■ **What the task asks**: If a line of the entries below includes the word "قاووت", it counts; state the total and nothing further.

■ **Record extracts**:
###

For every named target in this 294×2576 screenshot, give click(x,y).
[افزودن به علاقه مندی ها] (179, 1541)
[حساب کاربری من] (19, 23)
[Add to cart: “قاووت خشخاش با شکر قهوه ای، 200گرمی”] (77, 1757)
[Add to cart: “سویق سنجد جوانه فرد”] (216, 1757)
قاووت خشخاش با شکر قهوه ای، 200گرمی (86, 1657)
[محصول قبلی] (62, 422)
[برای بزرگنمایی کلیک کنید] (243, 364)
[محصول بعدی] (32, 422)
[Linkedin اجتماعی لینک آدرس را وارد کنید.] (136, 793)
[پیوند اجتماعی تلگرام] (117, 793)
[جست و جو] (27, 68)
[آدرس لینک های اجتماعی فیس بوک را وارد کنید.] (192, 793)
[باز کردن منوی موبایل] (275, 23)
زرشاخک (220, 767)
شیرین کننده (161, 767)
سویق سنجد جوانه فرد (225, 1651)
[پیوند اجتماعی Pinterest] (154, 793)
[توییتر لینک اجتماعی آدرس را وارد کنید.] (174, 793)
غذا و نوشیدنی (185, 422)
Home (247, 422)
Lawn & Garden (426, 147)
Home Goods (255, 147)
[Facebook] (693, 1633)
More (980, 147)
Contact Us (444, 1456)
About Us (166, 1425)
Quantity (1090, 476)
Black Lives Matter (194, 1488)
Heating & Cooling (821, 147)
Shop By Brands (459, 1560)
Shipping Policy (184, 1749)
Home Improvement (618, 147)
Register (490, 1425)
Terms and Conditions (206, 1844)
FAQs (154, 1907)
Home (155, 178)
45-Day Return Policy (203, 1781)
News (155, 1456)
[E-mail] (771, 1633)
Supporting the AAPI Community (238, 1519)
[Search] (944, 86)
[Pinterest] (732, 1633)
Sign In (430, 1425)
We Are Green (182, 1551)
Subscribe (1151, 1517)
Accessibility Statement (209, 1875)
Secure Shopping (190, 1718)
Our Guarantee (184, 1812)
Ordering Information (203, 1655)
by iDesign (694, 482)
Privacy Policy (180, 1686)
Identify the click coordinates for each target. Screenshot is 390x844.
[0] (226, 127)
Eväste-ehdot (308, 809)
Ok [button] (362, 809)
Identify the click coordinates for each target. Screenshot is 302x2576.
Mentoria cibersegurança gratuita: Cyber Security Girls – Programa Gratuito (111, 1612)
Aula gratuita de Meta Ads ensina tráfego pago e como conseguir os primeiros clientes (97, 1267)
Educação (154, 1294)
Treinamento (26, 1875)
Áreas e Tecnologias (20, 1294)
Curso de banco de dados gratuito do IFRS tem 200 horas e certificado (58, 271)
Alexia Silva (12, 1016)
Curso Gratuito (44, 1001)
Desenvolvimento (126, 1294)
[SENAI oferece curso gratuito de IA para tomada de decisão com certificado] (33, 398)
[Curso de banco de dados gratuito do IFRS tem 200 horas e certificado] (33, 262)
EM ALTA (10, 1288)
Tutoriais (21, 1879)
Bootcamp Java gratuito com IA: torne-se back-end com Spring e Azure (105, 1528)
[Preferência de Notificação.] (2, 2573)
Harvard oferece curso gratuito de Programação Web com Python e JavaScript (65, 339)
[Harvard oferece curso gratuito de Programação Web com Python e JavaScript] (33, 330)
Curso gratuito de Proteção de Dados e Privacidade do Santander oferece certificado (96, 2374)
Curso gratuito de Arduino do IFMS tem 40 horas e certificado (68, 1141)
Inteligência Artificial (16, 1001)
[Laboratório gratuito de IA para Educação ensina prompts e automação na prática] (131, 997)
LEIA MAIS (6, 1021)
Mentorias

###

■ **Answer to the exercise**: 2